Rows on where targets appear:

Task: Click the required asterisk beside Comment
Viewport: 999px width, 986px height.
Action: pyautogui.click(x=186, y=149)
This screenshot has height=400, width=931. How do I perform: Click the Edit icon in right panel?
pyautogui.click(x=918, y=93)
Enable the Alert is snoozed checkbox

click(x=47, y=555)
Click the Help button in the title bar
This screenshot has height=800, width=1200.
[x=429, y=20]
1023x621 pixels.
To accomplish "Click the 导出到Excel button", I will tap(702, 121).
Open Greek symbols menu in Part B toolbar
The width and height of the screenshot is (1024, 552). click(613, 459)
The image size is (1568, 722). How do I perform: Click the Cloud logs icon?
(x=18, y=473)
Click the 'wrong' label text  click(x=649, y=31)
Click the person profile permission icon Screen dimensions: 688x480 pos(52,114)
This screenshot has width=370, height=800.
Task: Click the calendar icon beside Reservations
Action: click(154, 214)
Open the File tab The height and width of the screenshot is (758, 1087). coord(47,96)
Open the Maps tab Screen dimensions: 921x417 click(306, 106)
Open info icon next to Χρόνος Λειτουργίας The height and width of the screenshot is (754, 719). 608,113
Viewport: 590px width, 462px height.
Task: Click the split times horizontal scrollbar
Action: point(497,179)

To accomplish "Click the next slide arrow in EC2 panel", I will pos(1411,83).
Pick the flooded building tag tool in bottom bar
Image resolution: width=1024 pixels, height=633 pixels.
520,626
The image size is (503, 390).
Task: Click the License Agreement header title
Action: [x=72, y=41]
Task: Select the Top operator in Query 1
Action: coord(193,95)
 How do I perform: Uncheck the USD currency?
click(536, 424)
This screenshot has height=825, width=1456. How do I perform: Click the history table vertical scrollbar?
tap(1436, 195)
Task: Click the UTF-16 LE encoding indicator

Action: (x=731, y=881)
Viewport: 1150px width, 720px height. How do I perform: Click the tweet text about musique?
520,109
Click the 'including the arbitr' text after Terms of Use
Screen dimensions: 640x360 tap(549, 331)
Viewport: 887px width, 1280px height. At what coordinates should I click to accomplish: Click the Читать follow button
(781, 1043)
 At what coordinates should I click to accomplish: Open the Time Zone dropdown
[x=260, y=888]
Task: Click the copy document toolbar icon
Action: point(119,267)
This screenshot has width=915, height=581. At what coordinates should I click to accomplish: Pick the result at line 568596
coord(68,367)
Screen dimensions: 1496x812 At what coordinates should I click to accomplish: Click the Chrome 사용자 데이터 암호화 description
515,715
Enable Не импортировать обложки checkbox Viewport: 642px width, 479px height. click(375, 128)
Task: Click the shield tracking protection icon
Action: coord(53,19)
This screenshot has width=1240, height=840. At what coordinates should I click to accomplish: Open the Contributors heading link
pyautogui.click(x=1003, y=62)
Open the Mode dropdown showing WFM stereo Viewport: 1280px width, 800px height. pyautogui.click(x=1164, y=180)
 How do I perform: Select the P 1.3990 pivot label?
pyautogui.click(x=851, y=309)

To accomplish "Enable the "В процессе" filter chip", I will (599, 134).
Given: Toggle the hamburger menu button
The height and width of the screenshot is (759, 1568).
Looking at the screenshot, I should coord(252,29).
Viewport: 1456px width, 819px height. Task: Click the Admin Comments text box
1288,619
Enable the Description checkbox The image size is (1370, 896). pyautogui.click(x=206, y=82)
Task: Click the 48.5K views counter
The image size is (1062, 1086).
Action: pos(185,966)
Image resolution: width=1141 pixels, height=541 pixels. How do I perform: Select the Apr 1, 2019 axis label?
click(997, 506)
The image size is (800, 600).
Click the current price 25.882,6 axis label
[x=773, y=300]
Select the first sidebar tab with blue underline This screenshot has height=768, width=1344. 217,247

• [Aim]
Put the entries between the lines holding "Click the Help button in the title bar" and "click(536, 424)", inclusive, into a JSON list of strings with one string per line, leaving out blank lines.

• [Correct answer]
[
  "Click the Help button in the title bar",
  "This screenshot has height=800, width=1200.",
  "[x=429, y=20]",
  "1023x621 pixels.",
  "To accomplish \"Click the 导出到Excel button\", I will tap(702, 121).",
  "Open Greek symbols menu in Part B toolbar",
  "The width and height of the screenshot is (1024, 552). click(613, 459)",
  "The image size is (1568, 722). How do I perform: Click the Cloud logs icon?",
  "(x=18, y=473)",
  "Click the 'wrong' label text  click(x=649, y=31)",
  "Click the person profile permission icon Screen dimensions: 688x480 pos(52,114)",
  "This screenshot has width=370, height=800.",
  "Task: Click the calendar icon beside Reservations",
  "Action: click(154, 214)",
  "Open the File tab The height and width of the screenshot is (758, 1087). coord(47,96)",
  "Open the Maps tab Screen dimensions: 921x417 click(306, 106)",
  "Open info icon next to Χρόνος Λειτουργίας The height and width of the screenshot is (754, 719). 608,113",
  "Viewport: 590px width, 462px height.",
  "Task: Click the split times horizontal scrollbar",
  "Action: point(497,179)",
  "To accomplish \"Click the next slide arrow in EC2 panel\", I will pos(1411,83).",
  "Pick the flooded building tag tool in bottom bar",
  "Image resolution: width=1024 pixels, height=633 pixels.",
  "520,626",
  "The image size is (503, 390).",
  "Task: Click the License Agreement header title",
  "Action: [x=72, y=41]",
  "Task: Select the Top operator in Query 1",
  "Action: coord(193,95)",
  " How do I perform: Uncheck the USD currency?",
  "click(536, 424)"
]